Institutions: University of California, Berkeley.
The wormsorter is an instrument analogous to a FACS machine that is used in studies of Caenorhabditis elegans, typically to sort worms based on expression of a fluorescent reporter. Here, we highlight an alternative usage of this instrument, for sorting worms according to their degree of colonization by a GFP-expressing pathogen. This new usage allowed us to address the relationship between colonization of the worm intestine and induction of immune responses. While C. elegans immune responses to different pathogens have been documented, it is still unknown what initiates them.
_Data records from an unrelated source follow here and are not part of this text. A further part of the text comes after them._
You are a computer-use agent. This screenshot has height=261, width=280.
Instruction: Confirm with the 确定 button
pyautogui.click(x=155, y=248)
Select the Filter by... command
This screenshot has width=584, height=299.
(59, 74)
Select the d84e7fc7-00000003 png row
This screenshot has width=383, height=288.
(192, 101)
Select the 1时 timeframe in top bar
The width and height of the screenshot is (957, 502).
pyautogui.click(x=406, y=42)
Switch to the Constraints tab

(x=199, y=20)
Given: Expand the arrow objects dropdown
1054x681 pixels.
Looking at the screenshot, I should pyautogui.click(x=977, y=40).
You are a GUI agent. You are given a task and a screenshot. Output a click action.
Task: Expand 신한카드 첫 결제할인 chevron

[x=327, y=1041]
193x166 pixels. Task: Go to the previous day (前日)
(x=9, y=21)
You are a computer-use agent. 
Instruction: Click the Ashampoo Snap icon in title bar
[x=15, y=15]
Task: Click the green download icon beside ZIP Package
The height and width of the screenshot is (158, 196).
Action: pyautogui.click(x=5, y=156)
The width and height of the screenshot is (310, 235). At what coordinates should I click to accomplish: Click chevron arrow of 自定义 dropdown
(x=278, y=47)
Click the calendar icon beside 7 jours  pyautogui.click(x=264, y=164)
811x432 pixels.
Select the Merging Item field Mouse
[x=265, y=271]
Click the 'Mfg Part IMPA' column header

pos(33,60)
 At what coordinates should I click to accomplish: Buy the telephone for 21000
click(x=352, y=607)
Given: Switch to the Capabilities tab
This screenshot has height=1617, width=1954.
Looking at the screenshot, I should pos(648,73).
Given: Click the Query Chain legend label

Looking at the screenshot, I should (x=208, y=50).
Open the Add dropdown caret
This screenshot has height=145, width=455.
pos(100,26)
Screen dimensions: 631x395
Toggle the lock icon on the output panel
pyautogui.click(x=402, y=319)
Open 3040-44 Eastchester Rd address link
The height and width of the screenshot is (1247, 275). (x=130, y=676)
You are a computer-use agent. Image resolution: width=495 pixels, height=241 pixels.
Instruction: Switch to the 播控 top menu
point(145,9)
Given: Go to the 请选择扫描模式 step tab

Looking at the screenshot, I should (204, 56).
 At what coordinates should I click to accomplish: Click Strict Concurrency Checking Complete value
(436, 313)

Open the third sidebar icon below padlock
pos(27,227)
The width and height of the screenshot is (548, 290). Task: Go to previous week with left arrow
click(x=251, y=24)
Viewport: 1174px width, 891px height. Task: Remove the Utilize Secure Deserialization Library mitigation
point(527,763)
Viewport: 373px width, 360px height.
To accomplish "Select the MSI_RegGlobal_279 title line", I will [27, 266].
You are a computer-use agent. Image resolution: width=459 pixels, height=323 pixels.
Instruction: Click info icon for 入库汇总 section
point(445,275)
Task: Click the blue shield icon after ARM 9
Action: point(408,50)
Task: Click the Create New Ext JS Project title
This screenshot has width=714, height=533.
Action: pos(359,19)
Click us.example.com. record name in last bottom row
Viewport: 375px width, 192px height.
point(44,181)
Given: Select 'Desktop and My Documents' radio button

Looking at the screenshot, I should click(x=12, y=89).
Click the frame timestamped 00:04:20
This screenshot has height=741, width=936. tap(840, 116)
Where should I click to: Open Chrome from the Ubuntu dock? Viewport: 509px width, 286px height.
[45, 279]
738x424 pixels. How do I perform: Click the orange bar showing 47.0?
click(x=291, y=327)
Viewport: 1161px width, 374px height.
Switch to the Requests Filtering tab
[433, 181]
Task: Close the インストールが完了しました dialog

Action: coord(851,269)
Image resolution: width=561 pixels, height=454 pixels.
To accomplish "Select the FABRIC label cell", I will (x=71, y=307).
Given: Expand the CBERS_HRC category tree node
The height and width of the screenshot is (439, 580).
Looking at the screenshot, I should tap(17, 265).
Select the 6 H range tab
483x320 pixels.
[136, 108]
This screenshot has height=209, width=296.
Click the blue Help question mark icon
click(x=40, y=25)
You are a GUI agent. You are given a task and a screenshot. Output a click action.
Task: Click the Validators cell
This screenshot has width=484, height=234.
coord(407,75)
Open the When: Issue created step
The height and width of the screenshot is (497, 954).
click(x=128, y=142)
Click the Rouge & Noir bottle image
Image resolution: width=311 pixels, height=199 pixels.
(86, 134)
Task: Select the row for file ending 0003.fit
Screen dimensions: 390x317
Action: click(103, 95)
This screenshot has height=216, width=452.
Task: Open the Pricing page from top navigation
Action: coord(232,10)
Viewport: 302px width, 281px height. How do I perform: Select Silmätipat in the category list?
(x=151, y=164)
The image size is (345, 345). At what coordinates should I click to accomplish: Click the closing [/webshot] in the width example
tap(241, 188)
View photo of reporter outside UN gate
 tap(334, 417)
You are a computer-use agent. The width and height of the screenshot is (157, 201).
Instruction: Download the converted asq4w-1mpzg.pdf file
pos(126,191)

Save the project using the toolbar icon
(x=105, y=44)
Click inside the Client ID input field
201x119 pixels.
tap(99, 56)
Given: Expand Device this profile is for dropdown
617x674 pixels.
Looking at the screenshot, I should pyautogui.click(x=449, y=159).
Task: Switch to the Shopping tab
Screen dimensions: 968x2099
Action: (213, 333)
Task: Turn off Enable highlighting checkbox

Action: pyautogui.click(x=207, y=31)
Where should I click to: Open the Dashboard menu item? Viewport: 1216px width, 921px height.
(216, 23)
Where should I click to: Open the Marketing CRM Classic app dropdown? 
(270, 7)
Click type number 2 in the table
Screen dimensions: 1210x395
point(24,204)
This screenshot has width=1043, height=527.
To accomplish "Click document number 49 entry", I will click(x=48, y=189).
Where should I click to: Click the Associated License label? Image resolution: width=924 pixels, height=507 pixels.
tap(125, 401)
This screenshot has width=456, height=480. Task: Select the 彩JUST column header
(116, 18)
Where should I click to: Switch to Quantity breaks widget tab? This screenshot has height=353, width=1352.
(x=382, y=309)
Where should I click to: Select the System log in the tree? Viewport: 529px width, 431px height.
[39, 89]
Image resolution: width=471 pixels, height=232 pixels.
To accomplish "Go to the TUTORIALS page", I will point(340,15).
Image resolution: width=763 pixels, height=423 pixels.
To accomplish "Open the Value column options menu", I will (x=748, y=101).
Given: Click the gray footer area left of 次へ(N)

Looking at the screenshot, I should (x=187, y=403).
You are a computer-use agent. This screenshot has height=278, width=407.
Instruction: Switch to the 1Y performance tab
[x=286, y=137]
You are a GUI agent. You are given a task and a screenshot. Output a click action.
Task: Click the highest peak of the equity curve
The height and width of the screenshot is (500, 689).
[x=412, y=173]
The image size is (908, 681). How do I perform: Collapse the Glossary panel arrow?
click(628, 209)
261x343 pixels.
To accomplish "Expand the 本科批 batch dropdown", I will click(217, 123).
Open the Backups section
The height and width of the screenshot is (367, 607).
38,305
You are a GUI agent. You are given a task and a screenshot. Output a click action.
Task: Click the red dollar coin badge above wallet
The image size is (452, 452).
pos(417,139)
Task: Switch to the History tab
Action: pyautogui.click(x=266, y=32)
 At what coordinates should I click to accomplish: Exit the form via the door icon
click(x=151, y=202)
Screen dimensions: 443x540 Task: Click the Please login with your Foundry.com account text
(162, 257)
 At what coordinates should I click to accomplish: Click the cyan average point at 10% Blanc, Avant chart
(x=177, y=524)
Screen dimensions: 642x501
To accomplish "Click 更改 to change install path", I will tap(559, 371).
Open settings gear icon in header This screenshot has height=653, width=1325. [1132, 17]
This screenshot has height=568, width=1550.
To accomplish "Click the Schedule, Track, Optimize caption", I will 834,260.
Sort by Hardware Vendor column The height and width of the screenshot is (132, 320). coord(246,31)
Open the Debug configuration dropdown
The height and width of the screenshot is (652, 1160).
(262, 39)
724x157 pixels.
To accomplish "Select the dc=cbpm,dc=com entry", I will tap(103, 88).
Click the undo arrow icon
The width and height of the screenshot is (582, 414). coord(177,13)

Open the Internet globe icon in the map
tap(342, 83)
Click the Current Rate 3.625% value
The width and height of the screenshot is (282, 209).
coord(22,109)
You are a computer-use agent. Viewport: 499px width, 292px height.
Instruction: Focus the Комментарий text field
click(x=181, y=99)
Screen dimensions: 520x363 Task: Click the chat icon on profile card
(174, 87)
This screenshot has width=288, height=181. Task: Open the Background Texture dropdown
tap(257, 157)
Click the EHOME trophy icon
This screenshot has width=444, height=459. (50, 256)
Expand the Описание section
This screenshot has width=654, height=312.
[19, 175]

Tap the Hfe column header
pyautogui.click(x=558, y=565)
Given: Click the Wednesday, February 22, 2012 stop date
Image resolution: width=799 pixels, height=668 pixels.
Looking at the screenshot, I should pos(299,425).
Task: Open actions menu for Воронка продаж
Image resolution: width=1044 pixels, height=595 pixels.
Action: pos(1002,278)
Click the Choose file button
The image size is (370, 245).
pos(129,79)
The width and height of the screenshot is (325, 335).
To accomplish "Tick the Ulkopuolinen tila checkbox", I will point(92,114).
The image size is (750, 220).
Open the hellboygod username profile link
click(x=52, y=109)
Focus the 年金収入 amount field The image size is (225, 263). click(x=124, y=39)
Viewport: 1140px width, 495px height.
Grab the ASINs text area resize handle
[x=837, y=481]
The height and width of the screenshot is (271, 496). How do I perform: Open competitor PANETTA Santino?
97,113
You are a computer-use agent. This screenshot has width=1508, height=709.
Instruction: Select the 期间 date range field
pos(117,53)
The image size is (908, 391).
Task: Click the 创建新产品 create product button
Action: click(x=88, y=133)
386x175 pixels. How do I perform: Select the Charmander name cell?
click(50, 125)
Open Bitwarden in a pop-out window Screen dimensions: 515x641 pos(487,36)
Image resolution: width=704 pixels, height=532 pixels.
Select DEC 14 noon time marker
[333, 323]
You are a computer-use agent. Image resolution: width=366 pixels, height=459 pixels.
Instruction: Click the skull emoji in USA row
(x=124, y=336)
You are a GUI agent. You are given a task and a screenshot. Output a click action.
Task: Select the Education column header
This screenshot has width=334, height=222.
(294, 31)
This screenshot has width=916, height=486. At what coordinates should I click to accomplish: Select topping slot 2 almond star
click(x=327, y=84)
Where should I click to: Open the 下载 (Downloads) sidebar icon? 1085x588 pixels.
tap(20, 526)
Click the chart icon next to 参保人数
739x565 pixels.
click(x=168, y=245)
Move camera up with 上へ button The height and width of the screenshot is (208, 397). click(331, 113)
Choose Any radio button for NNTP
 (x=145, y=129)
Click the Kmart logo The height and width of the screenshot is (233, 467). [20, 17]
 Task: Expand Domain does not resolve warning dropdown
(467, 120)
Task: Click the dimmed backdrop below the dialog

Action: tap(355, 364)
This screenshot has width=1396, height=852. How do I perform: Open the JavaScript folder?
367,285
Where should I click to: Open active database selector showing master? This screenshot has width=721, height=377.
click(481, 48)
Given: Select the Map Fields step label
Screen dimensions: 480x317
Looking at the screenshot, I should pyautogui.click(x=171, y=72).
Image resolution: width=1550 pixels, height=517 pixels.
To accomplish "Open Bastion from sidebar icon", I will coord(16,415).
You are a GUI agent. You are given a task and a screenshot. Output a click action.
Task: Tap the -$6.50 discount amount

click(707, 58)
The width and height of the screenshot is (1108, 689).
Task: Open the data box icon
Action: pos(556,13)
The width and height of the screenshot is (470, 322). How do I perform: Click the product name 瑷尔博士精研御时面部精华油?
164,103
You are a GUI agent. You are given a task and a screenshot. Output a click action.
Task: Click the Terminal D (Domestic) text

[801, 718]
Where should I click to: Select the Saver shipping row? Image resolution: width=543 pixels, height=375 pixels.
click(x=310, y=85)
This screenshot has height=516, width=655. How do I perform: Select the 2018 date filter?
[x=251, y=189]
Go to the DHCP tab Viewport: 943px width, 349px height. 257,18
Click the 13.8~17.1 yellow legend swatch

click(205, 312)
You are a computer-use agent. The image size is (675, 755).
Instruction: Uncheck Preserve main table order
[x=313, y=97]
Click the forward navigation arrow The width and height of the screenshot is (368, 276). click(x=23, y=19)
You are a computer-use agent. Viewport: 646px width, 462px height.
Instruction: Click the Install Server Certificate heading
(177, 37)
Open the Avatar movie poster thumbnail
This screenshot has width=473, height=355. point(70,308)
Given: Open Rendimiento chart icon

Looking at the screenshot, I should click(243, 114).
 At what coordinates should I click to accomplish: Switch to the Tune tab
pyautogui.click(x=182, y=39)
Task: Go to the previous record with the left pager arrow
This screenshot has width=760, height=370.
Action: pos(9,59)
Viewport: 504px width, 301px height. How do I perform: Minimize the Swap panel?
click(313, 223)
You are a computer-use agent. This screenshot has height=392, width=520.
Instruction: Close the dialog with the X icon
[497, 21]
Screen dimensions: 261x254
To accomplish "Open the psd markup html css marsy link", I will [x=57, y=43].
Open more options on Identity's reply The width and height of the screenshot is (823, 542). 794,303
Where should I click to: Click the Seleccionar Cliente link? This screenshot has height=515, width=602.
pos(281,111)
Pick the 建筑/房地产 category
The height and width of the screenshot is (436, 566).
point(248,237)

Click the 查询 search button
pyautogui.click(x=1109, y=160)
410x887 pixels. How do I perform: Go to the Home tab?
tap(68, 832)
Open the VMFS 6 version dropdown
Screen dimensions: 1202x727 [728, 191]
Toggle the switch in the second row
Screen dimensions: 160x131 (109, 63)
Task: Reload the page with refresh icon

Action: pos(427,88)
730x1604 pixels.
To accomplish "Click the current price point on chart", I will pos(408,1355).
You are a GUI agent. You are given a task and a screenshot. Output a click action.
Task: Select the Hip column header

The two main possibilities (which are not mutually exclusive) are recognition of pathogen-associated molecular patterns, and detection of damage caused by infection. To differentiate between the two possibilities, exposure to the pathogen must be dissociated from the damage it causes. The wormsorter enabled separation of worms that were extensively-colonized by the Gram-negative pathogen Pseudomonas aeruginosa, with the damage likely caused by pathogen load, from worms that were similarly exposed, but not, or marginally, colonized. These distinct populations were used to assess the relationship between pathogen load and the induction of transcriptional immune responses. The results suggest that the two are dissociated, supporting the possibility of pathogen recognition.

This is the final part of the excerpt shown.